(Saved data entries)
::::::

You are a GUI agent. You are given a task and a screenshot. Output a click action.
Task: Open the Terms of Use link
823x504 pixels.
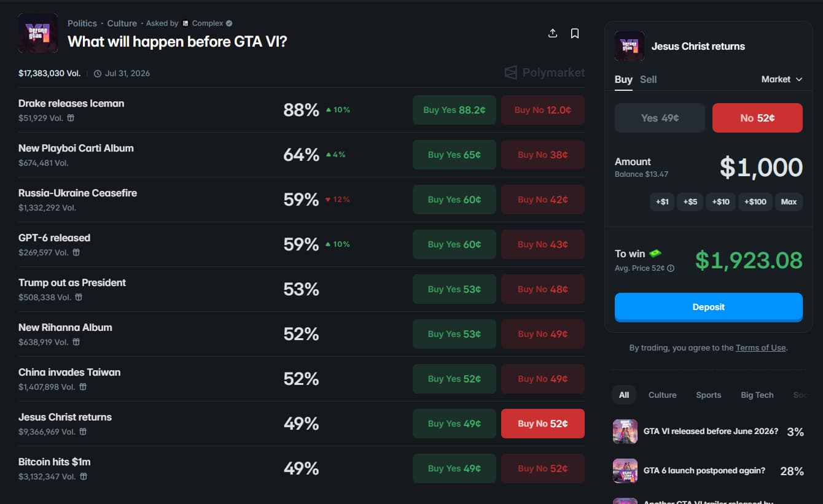[760, 347]
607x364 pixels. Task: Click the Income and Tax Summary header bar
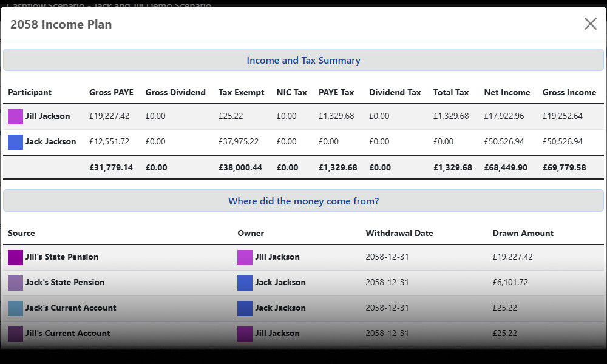304,59
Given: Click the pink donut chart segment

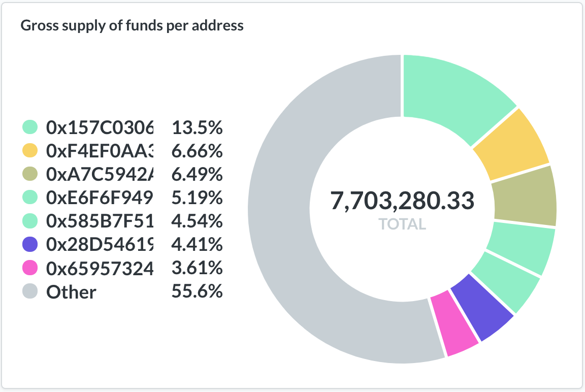Looking at the screenshot, I should coord(454,324).
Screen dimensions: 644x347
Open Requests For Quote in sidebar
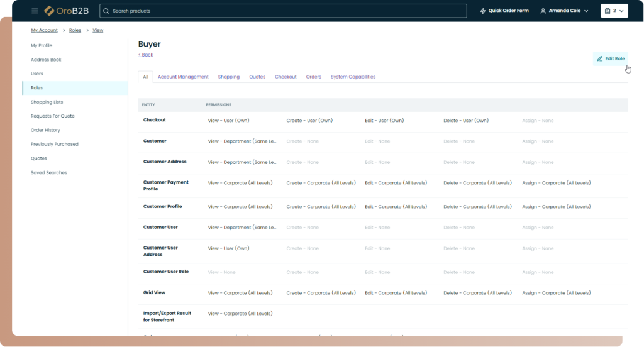point(53,116)
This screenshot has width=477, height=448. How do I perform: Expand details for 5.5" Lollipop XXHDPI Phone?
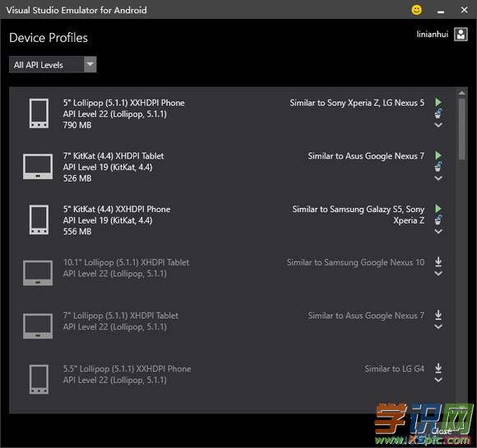click(438, 380)
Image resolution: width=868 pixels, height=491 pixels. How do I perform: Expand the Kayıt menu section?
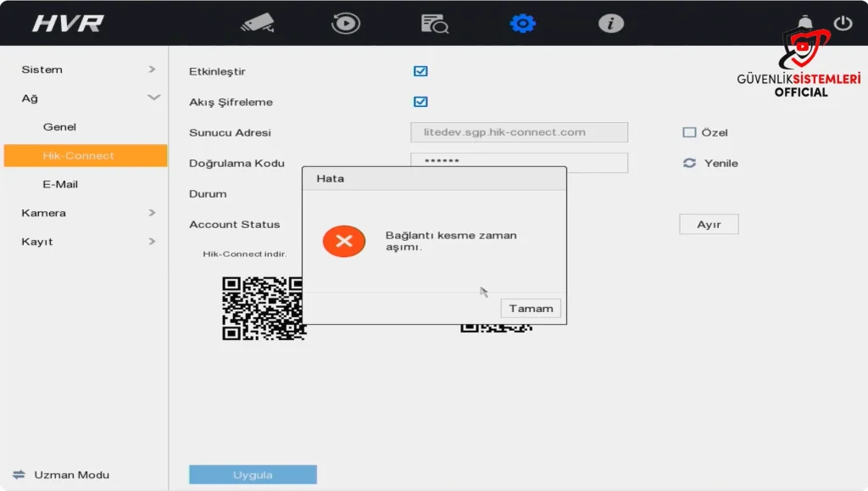point(85,242)
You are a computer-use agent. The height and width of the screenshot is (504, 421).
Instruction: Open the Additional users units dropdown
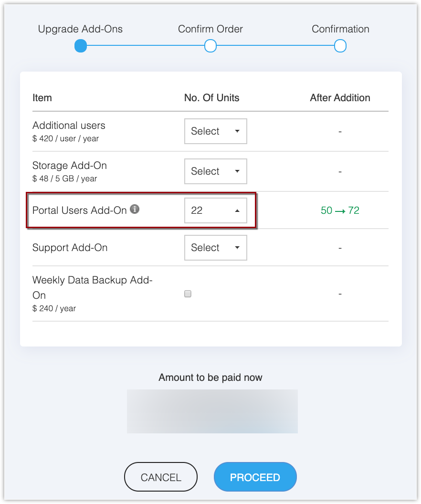216,131
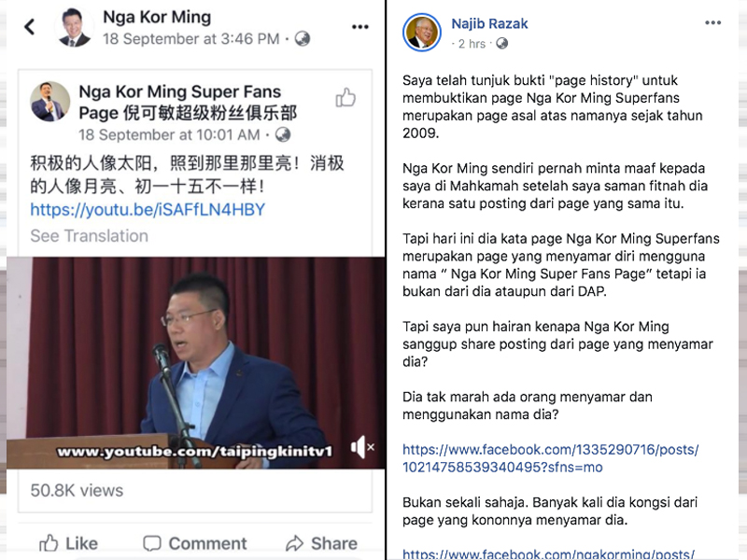Tap the Like button under the post
747x560 pixels.
point(68,543)
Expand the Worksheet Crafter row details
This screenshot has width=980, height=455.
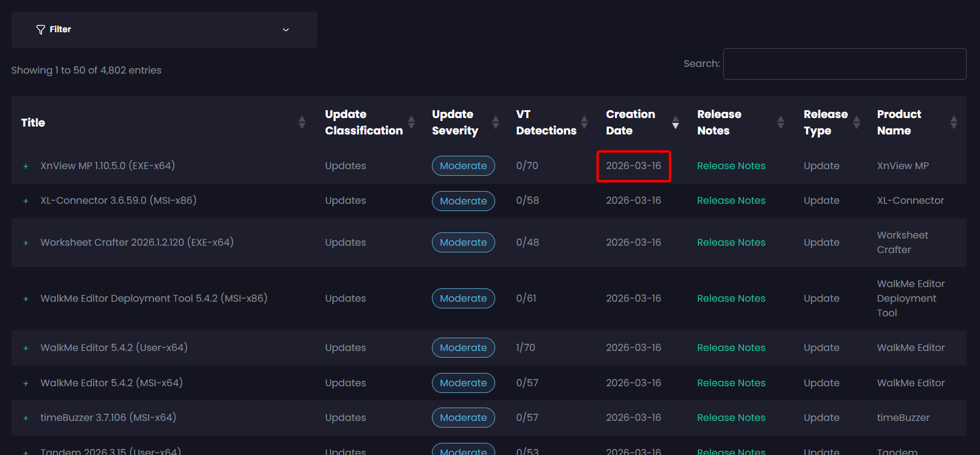[x=26, y=243]
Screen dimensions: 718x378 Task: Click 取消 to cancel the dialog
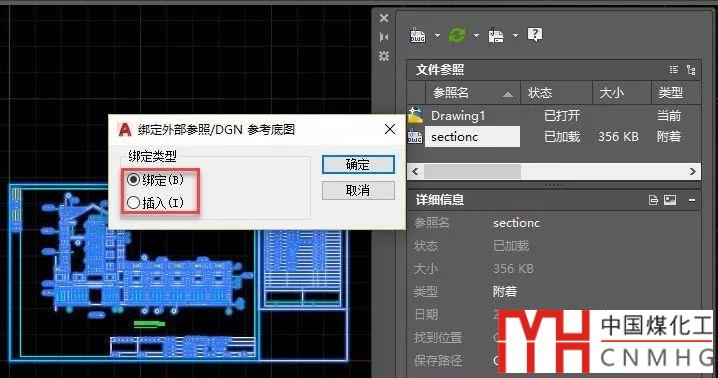358,190
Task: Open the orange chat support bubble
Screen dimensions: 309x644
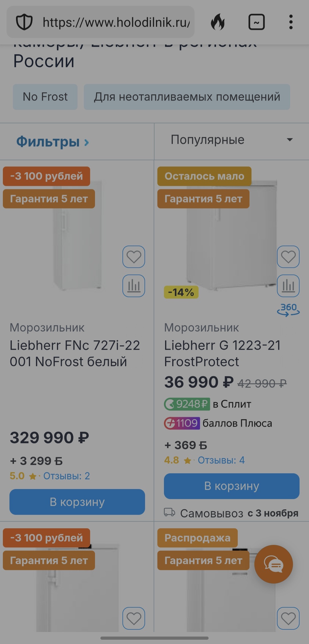Action: point(274,564)
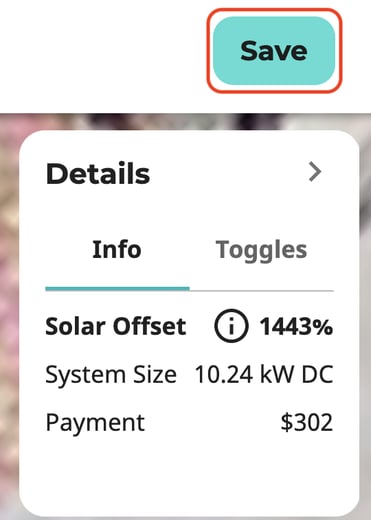Image resolution: width=371 pixels, height=520 pixels.
Task: Click the Details panel heading
Action: tap(98, 174)
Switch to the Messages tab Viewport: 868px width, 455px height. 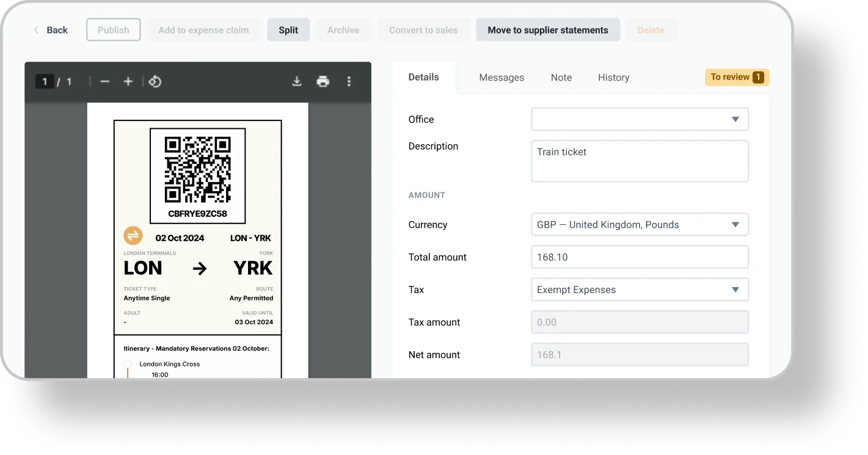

::::::

In the records above, find the line containing "Screen dimensions: 309x644". Reproduce it and every line after it through the last line, omitting pictures.

Task response >>
Screen dimensions: 309x644
Action: point(274,564)
Image resolution: width=371 pixels, height=520 pixels.
Task: Click the Details panel heading
Action: tap(98, 174)
Switch to the Messages tab Viewport: 868px width, 455px height. 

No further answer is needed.